OpenSearch: Offers open-source plugins such as:
- Security (authentication, RBAC)
- Alerting & anomaly detection
- Performance Analyzer
- Machine Learning
Compatibility
Elasticsearch: Newer releases may break backward compatibility; open-source builds stopped at 7.10.
OpenSearch: Forked from 7.10.2, maintains API compatibility for now, though divergence may occur over time.
Community & Support
Elasticsearch: Backed by Elastic NV, with official support and training; community contributions are more controlled.

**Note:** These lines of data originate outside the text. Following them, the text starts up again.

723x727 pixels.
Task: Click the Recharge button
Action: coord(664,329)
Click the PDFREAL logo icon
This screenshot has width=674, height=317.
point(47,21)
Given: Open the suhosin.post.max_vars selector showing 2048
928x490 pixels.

OpenSearch: Community-driven with AWS leadership; fully open to external contributions.
Performance & Scalability
Both are built for high performance and scale. Initial benchmarks are similar since OpenSearch forked from 7.10.2, but future optimizations may differ.
Security
Elasticsearch: Advanced security via X-Pack (commercial).

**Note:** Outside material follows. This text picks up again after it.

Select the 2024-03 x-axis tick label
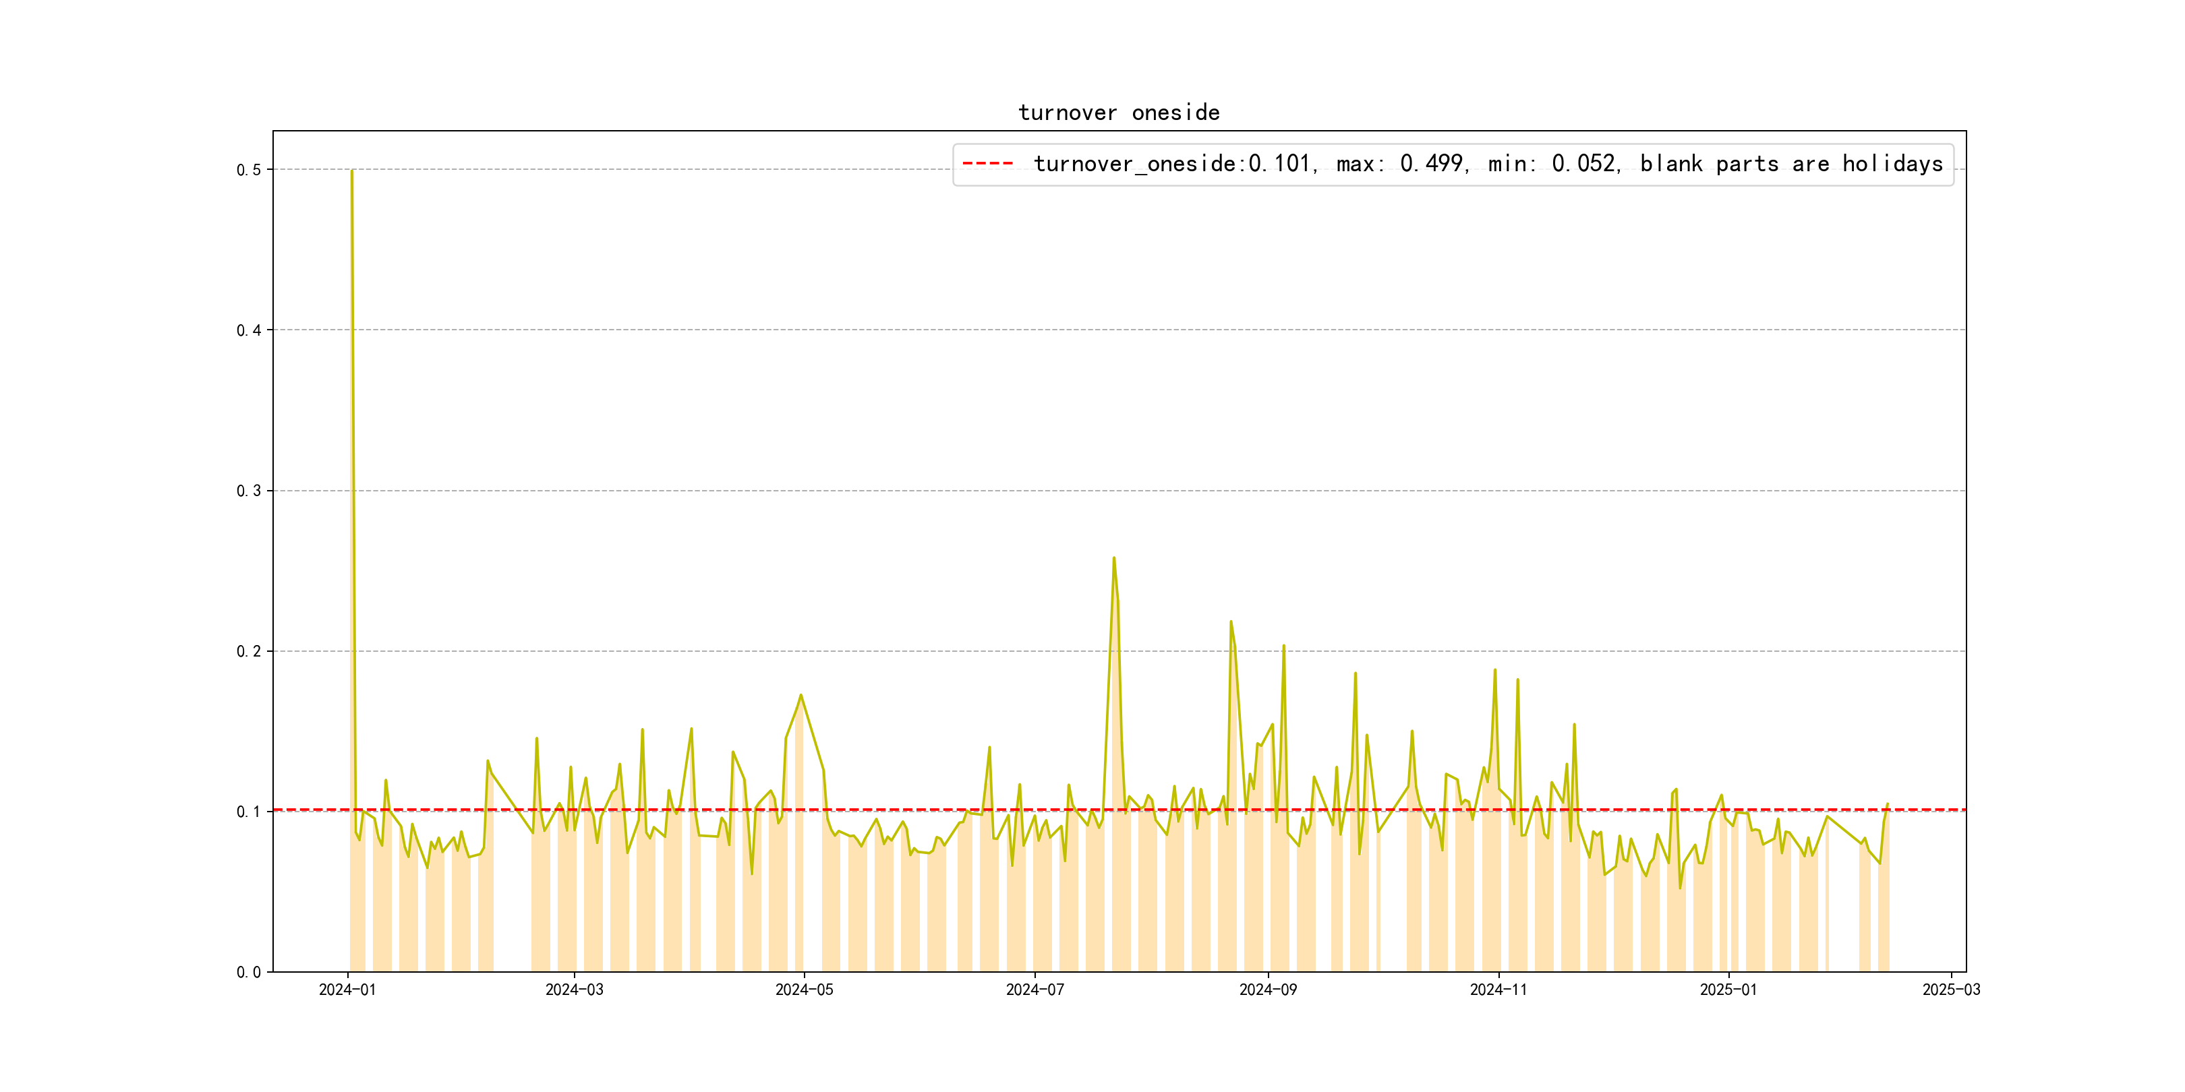coord(574,989)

OpenSearch: Security plugin built-in (Apache 2.0).
Visualization Tools
Kibana (Elasticsearch)
Kibana provides dashboards and visualizations (Elastic License / SSPL from 7.11).
OpenSearch Dashboards
Forked from Kibana 7.10.2, fully Apache 2.0–licensed.
Use Cases
- Log analytics
- Full-text search
- Monitoring & observability
- Real-time analytics
- E-commerce search
Installation & Setup
Elasticsearch
Download from Elastic’s site; versions > 7.10.2 require Elastic License or SSPL compliance.
OpenSearch
Download packages from the OpenSearch website or repos; Apache 2.0–licensed.
Pros & Cons
Elasticsearch Pros
- Mature ecosystem
- Official Elastic support
- Rich features (X-Pack)
Elasticsearch Cons
- Restrictive license
- Commercial plugin costs
- Complex legal terms
OpenSearch Pros
- True Apache 2.0 open source
- Open contributions
- Built-in advanced features
OpenSearch Cons
- Smaller ecosystem
- Potential API divergence
- Younger community
Which One to Choose?
- If you need a fully Apache 2.0 solution → OpenSearch.
- If you rely on Elastic-only features and accept SSPL/Elastic License → Elasticsearch.

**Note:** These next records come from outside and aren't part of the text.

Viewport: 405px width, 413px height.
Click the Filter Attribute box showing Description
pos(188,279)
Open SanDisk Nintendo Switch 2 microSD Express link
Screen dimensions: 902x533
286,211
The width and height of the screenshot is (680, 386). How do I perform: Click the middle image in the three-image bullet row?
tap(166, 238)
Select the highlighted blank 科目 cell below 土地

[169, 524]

- Consider long-term roadmap, community, and license constraints.
Final Thoughts
Both OpenSearch and Elasticsearch excel at search and analytics. OpenSearch guarantees open-source freedom; Elasticsearch provides deep commercial features under restrictive licenses. Choose based on your project’s feature needs, licensing terms, and support requirements.